## Requirement
Exactly the lines from the one containing "Terms & Conditions (94, 2556)" to the final line below should be output, and no others.
---*---
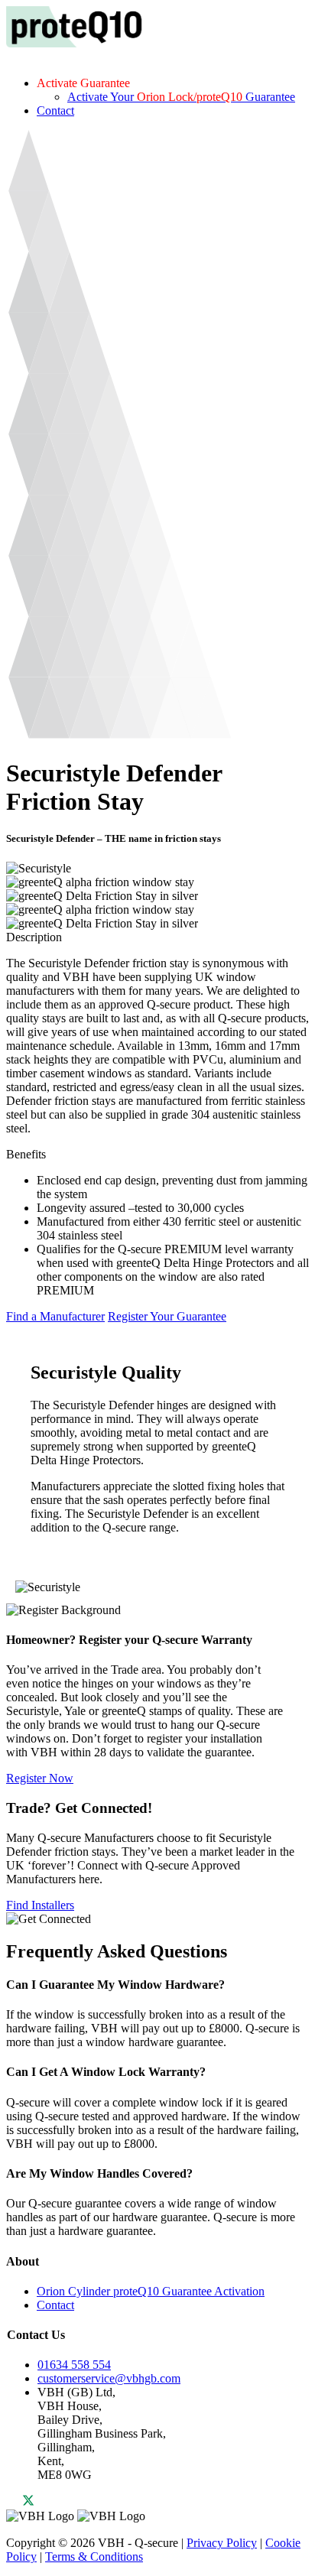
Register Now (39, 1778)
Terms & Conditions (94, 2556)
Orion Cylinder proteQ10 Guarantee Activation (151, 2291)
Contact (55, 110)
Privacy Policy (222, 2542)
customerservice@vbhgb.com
---*---
## Task response
Terms & Conditions (94, 2556)
Orion Cylinder proteQ10 Guarantee Activation (151, 2291)
Contact (55, 110)
Privacy Policy (222, 2542)
customerservice@vbhgb.com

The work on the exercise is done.